## Prompt:
Reproduce the material below word for word, starting at its first line and ending with the line that contains "click(x=311, y=231)".

## Entries for finding words and elements:

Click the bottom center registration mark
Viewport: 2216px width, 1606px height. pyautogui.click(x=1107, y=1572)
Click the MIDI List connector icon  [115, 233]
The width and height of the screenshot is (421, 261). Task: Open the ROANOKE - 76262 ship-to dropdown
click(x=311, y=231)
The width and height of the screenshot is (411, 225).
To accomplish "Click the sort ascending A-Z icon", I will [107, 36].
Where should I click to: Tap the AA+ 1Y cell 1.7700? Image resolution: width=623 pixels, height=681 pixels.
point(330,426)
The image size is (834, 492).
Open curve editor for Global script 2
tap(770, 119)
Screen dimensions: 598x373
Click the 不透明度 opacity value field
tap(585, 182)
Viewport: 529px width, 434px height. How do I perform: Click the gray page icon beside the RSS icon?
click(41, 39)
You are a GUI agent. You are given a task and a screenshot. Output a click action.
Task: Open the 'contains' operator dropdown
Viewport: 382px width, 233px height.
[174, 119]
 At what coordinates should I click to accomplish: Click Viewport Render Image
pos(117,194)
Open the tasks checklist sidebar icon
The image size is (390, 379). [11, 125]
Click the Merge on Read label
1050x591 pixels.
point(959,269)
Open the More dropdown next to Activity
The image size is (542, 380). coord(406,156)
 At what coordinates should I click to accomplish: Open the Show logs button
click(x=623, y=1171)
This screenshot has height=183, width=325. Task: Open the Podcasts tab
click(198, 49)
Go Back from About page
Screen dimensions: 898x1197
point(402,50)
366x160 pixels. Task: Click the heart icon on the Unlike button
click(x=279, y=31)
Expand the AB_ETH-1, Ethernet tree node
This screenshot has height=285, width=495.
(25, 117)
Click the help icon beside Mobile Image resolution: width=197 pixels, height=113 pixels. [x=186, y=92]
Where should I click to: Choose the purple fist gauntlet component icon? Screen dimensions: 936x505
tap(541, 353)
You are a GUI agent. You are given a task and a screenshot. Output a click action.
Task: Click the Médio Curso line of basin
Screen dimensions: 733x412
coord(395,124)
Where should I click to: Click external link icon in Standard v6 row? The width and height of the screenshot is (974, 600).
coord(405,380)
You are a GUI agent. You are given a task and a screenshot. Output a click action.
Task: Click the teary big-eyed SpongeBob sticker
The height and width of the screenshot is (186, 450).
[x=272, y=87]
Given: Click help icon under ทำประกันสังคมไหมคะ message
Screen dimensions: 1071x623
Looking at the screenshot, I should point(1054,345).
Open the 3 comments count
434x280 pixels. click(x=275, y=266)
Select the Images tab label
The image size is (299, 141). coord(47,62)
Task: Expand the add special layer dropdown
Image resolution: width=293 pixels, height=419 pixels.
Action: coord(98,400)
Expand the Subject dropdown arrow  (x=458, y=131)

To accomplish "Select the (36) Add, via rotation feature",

## Exercise answer:
Click the bottom center registration mark
Viewport: 2216px width, 1606px height. pyautogui.click(x=1107, y=1572)
Click the MIDI List connector icon  [115, 233]
The width and height of the screenshot is (421, 261). Task: Open the ROANOKE - 76262 ship-to dropdown
click(x=311, y=231)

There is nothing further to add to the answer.